**Provided passage:**
Under IEA rules, during an emergency the Australian Government is required to limit oil consumption to a level which matches Australia's allocation. 

The market continues in the context of price but physical allocations to individual countries are set by an international agreement, not traders or oil companies. This level would by definition be below business as usual consumption.

Exactly how the government would meet its international obligations (and we are a net importer so there is no "opt out" choice) is open to debate but all recognised methods of rationing are fundamentally based on socialist principles rather than capitalism. We all suffer together. 

The aviodance of the market sorting it out (higher prices lowering demand) is the specific purpose of introducing rationing in the first place. The reasons why this is considered desirable are fundamentally social. High prices are socially and politically unacceptable, hence the pressure on government to "do something".

It's much like health. Australians expect socialisation of health care costs. Nobody expects to pay a million dollars for treatment even if that's what it costs. We accept restrictions (waiting lists) in order to limit the cost. Likewise we accept traffic jams to avoid the cost of new roads, standing on buses and trains to keep fares down and so on.

Looking at international historic examples, expect something like the following:

Ban all cars on Sundays, fuel coupons, shorter working week, enforce restricted shopping hours, prohibition of certain air routes where alternatives are feasible, "odds and evens" system based on registration plates, recording of annual mileage linked to some form of tax penalty and so on.

As for the price, that's a difficult question but remember that governments would be the major market player along with OPEC. Not governments directly buying oil, but government having absolute control over the level of crude oil demand. 

Whilst not by any means certain, it is prpbable IMO that governments would pursue a moderate price scenario. Why triple the cost of oil to your country for a mere 1 or 2% volume increase? Governments think exactly like that with roads, water, electricity and so on so I can see no reason why they wouldn't with oil. It's very typical of government thinking on just about any subject

Personally I would prefer that the markets be left to sort it out, but history and actions to date suggest that is unlikely.


----------



## DTM (14 April 2005)

DTM said:
			
		

> The all ords have really dropped too quickly for me to think that it will turn bullish any time soon.  I think that it will do two things.  It will either bounce for a few days starting tomorrow before it turns back down again, or it will free fall tomorrow.  If it does bounce, I think that it will give other people who couldn't get out, a chance to do so.  Will be able to see better once I get my EOD data for the ASX.
> 
> I'm very bearish on the US market and think that we will follow the US.  The US looks like it still has a long way down to go.
> 
> ...

**Dataset section:**
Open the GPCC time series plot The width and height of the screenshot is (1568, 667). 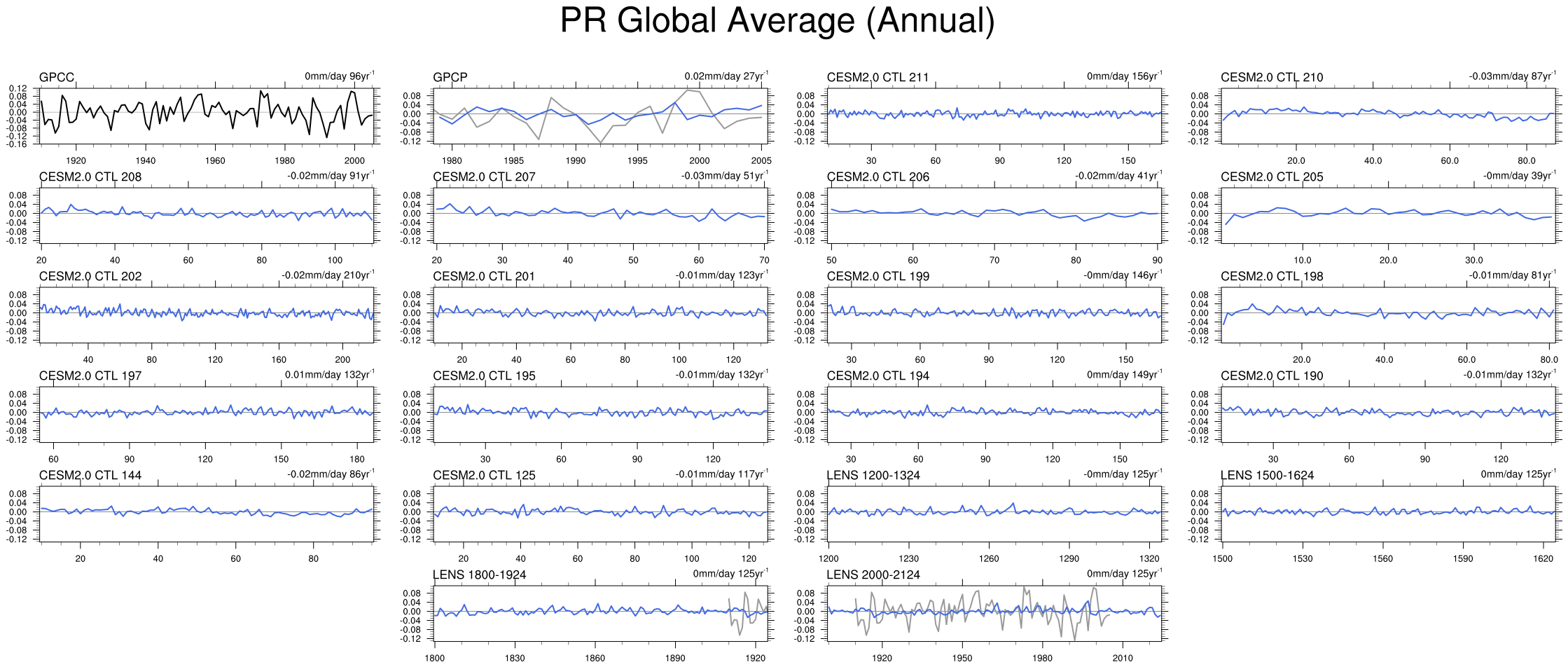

**Given instruction 1:** In the forum thread on oil rationing, what do IEA rules require the Australian Government to do during an emergency?
**Given instruction 2:** List every measure that the forum thread on oil rationing says to expect, based on international historic examples.
**Given instruction 3:** Continue the forum thread on oil rationing and the share market, starting after its last line.
The data has no connection to the forum thread on oil rationing.

**Exercise response 1:** Limit oil consumption to a level that matches Australia's allocation.

**Exercise response 2:**
- Banning all cars on Sundays
- Fuel coupons
- A shorter working week
- Enforcing restricted shopping hours
- Prohibiting certain air routes where alternatives are feasible
- An "odds and evens" system based on registration plates
- Recording annual mileage linked to some form of tax penalty

**Exercise response 3:**
Sorry to quote myself but it does look like an elliot wave five and it'll only be downhill from here.  

Shorter term trading will seem to be the GO from here on in.


----------



## Rafa (15 April 2005)

These posts have been very informative. Thanks.

I have a question.
What happens to property values if indeed we are in wave 5?

R.


----------



## DTM (15 April 2005)

Rafa said:
			
		

> These posts have been very informative. Thanks.
> 
> I have a question.
> What happens to property values if indeed we are in wave 5?
> ...




I think property value is more affected by economic factors rather than the stock market although property in my view, would be subjective like the stock market.  ie  All based on consumer confidence.  I think that we are heading into a recession and property is going to drop.  I have been speaking to a lot of developers who have been around a long time to see their views.  They already see that there will be a property crash in about 12 months.  They talked about the early 90's when houses in Mosman were selling for 4 million and the following year, it was selling for 1 million.  I don't think the crash is going to be that large but a much needed correction is due for Sydney.


----------



## DTM (15 April 2005)

Forgot to add that a lot of the suppliers to Developer's are trying to get payment up front.


----------



## Smurf1976 (15 April 2005)

DTM said:
			
		

> I think property value is more affected by economic factors rather than the stock market although property in my view, would be subjective like the stock market.  ie  All based on consumer confidence.  I think that we are heading into a recession and property is going to drop.  I have been speaking to a lot of developers who have been around a long time to see their views.  They already see that there will be a property crash in about 12 months.  They talked about the early 90's when houses in Mosman were selling for 4 million and the following year, it was selling for 1 million.  I don't think the crash is going to be that large but a much needed correction is due for Sydney.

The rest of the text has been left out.